*TEXTO DE LECTURA*:
En 2011, el objetivo de la nueva matriz económica de Mantega fue estimular la economía a partir de un aumento en las inversiones. Pero los medios para hacerlo habían disminuido. Desde 2006, los bancos estatales pasaron a aumentar gradualmente su cantidad de préstamos, yendo de un tercio a la mitad de todo crédito -la cartera del Banco de Desarrollo del gobierno (BNDES) llegó a aumentar en siete veces su valor desde 2007. Al ofertar tipos preferenciales de intereses para las grandes compañías en un valor mucho más alto del de los subsidios para las familias pobres, la “Bolsa Empresarial” pasó a costar al tesoro nacional el doble de lo que costaba la “Bolsa Familia”.
Favorable al agronegocio y a la constructoras, esa expansión directa de las financiaciones públicas fue un anatema por el cual la clase media urbana pasó a adherirse a un movimiento cada vez más violento anti-PT, con los medios de comunicación -amplificada por la prensa financiera de Nueva York y Londres- haciendo admonición de los peligros del estatismo. Así, al cambiar de dirección, Mantega esperaba impulsar las inversiones del sector privado con concesiones tributarias e intereses más bajos, pero eso impactó en la reducción de las inversiones en las infraestructuras públicas del país, así como la devaluación del Real ayudó en las exportaciones manufactureras. Pero todos esos agrados a la industria brasileña fueron en vano. Estructuralmente, las finanzas son una fuerza muy grande en el país. La capitalización combinada de los dos mayores bancos privados de Brasil, Itaú y Bradesco, es hoy dos veces mayor que la de Petrobrás y la Vale, las dos principales empresas extractivas del país, y con finanzas mucho más saludables. Las fortunas de esos y de otros bancos fueron concebidas de acuerdo con el mayor sistema de intereses de largo plazo del mundo -un horror para los inversores, pero verdadero maná para los rentistas- y con un abismal margen bancario, con prestatarios pagando de cinco a veinte veces más por sus préstamos. Además de eso, sumándose a ese cuadro, hay también el sexto mayor bloque de fondos de pensiones del mundo, sin hablar del mayor banco de inversión de América Latina, una verdadera constelación de fondos de cobertura y de private equity.

*MATERIAL PROPORCIONADO*:
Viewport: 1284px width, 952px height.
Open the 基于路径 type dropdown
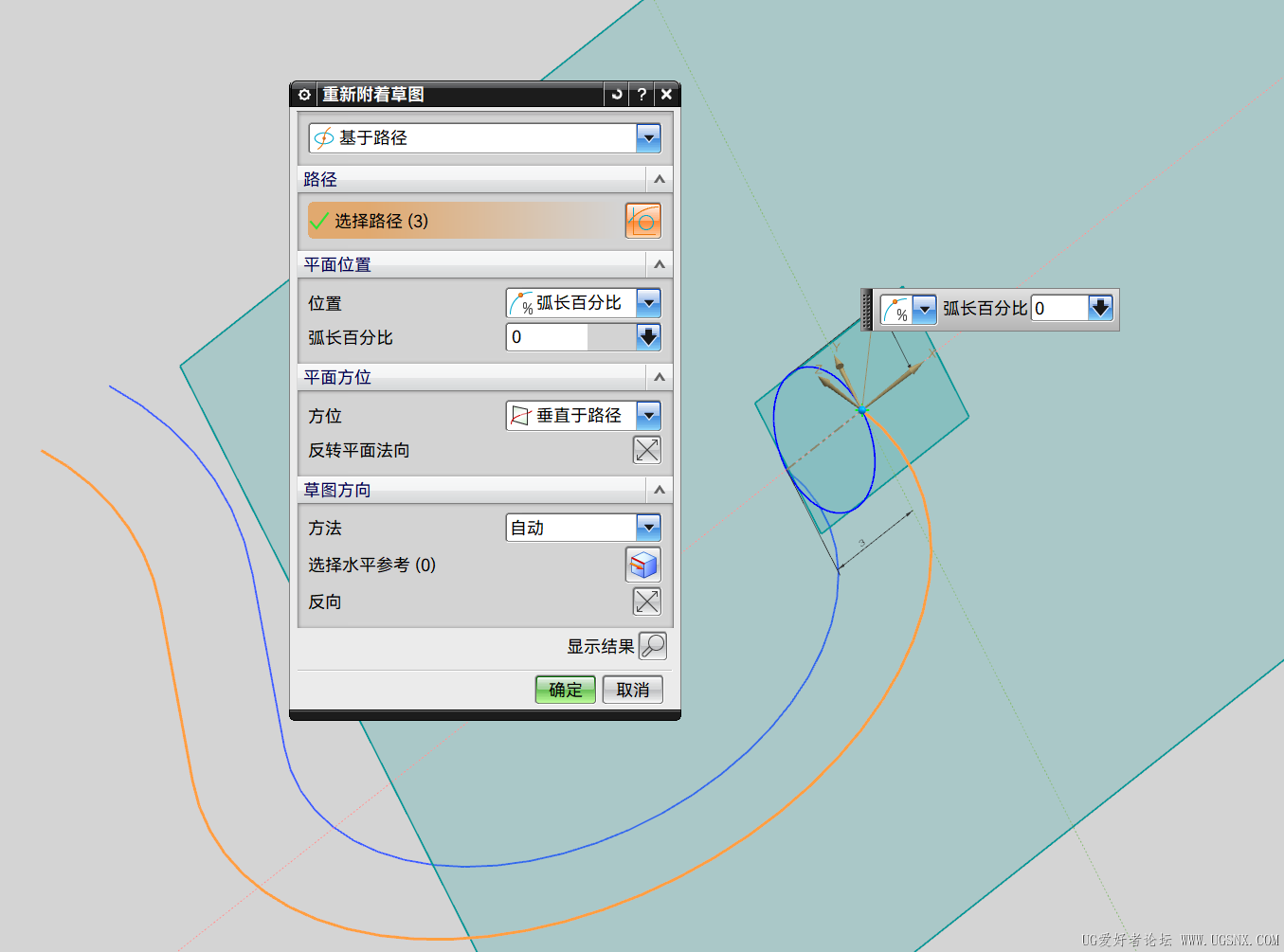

*INSTRUCCIONES DE LA TAREA*:
Responde las siguientes preguntas a partir del texto sobre la economía brasileña.
1. ¿Desde qué año la cartera del BNDES llegó a aumentar en siete veces su valor?
2. ¿Cuáles son los dos mayores bancos privados de Brasil?
3. ¿Cuánto más pagan los prestatarios por sus préstamos?
Los datos no son necesarios para resolver la tarea.

*RESPUESTA COMPLETA*:
1. Desde 2007.
2. Itaú y Bradesco.
3. De cinco a veinte veces más.